Lo snodo per capire l’evoluzione richiesta ai processi educativi risiede, a mio parere, in due semplici concetti.

  • Insegnare ad imparare. Se è vero come è vero che le persone hanno percorsi professionali sempre più lunghi a fronte di evoluzioni tecnologiche sempre più veloci, allora diviene essenziale insegnare ad imparare, cioè trasmettere e condividere spirito critico, concetti di base, contenuti fondanti, modelli interpretativi, metodi di studio, analisi e lavoro che definiscano il profilo professionale (e umano) di una persona matura. Dobbiamo sviluppare nei giovani una attitudine e una capacità di operare come “spugne”, capaci cioè di assorbire e fare propri in modo critico e consapevole le informazioni e i cambiamenti scientifici e culturali ai quali assistono e sempre più assisteranno nel futuro.
  • Più formazione e meno informazioni. Un altro modo di dirlo (o di raffinare il concetto) è che dobbiamo passare dal “fornire informazioni” a “formare capacità critiche, analitiche e progettuali”. Per esempio, in informatica, è molto più importante comprendere i concetti di ricorsione, di complessità di un algoritmo o di “black box” piuttosto che studiare l’ultimo grido in fatto di linguaggi di programmazione per la rete (ce ne sono tanti e tanti ne nasceranno in futuro).
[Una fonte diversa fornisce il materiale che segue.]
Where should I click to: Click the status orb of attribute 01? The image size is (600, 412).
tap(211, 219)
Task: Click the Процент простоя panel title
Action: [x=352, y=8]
In altre parole, mi pare sia molto più importante studiare e capire i concetti fondanti e abilitanti, piuttosto che assimilare informazioni sull’ultimo sviluppo tecnologico. È meglio cioè “concentrarsi sull’essence piuttosto che sugliaccidents.”

Quest’attitudine si scontra troppe volte con le richieste e preferenze sia dei giovani che delle imprese che li dovranno poi assumere.

L’impatto sugli studenti

Sfortunatamente, ho il timore che molti studenti abbiano sviluppato, anche per colpa di una scuola che ha subito una deriva in questo senso, una forte inclinazione allo studio come passaggio per “imparare le risposte giuste”, la sindrome del “quiz” o peggio di una svalutata “manualità”. Lo vedo nei miei corsi dove, rispetto alla capacità di ragionamento e all’argomentazione, spesso percepisco una attenzione alla sintassi, alla correttezza formale, al “qual è la risposta giusta da dare alle domande che ci faranno all’esame”. Ovviamente, è essenziale e assolutamente necessario studiare le nozioni di una specifica disciplina e evitare l’ignoranza abissale che spesso ci perseguita. Ma tutto ciò deve essere strumentale e funzionale allo sviluppo di un metodo di apprendimento intelligente e argomentato, e alla costruzione di una capacità critica, progettuale e analitica che vada ben oltre la sindrome del “quiz per la patente” che troppo spesso pervade le nostre classi.

L’impatto sulle imprese e i datori di lavoro in generale

Oggi spesso in azienda la formazione e la valutazione del personale sono orientate all’acquisizione di know-how pratico invece che allo sviluppo di una cultura dell’apprendimento critico e continuo. Troppo spesso ci si limita al finanziamento di “corsi di aggiornamento” per specifici prodotti o tecnologie, senza riuscire a incidere sul vero problema: sviluppare la capacità di autoapprendimento e di elaborazione critica di ciò che fanno nel corso di tutte le loro attività quotidiane.

Credo che un passaggio essenziale sia il cambiamento, profondo dei criteri di funzionamento, delle policies, dei modelli formativi e dei criteri di valutazione di tanti uffici del personale.

L’impatto sulla politica

Infine, ovviamente anche la politica ha un ruolo essenziale da giocare. A tanti livelli:

  1. Programmi scolastici.
  2. Programmi di formazione degli insegnanti e, in generale, del personale delle amministrazioni pubbliche.
  3. Modelli di valutazione di tutto il personale pubblico.
  4. Finanziamenti e incentivi in tema di formazione e ricerca.

Il pubblico dovrebbe dare il buon esempio e dimostrare di credere in un processo educativo più moderno e al passo con le sfide che dobbiamo affrontare.